→ Required action
Could you give the entries again, exactly as written?

[Pixel coordinate grounding data]
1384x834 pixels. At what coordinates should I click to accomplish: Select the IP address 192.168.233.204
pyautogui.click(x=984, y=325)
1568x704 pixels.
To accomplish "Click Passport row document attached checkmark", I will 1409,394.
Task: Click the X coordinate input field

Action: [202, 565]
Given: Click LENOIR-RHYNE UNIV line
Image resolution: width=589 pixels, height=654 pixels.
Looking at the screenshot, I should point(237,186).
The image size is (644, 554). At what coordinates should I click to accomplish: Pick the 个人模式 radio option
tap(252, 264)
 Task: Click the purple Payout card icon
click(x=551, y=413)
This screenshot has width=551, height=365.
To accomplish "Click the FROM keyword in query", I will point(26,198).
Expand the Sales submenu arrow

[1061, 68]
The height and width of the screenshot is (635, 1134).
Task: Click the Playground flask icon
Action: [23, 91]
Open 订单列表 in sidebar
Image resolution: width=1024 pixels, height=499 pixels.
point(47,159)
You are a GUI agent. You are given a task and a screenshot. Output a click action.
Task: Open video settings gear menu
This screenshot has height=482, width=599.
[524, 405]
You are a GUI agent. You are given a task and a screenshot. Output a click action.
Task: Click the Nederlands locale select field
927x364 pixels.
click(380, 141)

→ Completed exercise
1384x834 pixels. At what coordinates should I click to accomplish: Select the IP address 192.168.233.204
pyautogui.click(x=984, y=325)
1568x704 pixels.
To accomplish "Click Passport row document attached checkmark", I will 1409,394.
Task: Click the X coordinate input field

Action: [202, 565]
Given: Click LENOIR-RHYNE UNIV line
Image resolution: width=589 pixels, height=654 pixels.
Looking at the screenshot, I should point(237,186).
The image size is (644, 554). At what coordinates should I click to accomplish: Pick the 个人模式 radio option
tap(252, 264)
 Task: Click the purple Payout card icon
click(x=551, y=413)
This screenshot has width=551, height=365.
To accomplish "Click the FROM keyword in query", I will point(26,198).
Expand the Sales submenu arrow

[1061, 68]
The height and width of the screenshot is (635, 1134).
Task: Click the Playground flask icon
Action: [23, 91]
Open 订单列表 in sidebar
Image resolution: width=1024 pixels, height=499 pixels.
point(47,159)
You are a GUI agent. You are given a task and a screenshot. Output a click action.
Task: Open video settings gear menu
This screenshot has height=482, width=599.
[524, 405]
You are a GUI agent. You are given a task and a screenshot. Output a click action.
Task: Click the Nederlands locale select field
927x364 pixels.
click(380, 141)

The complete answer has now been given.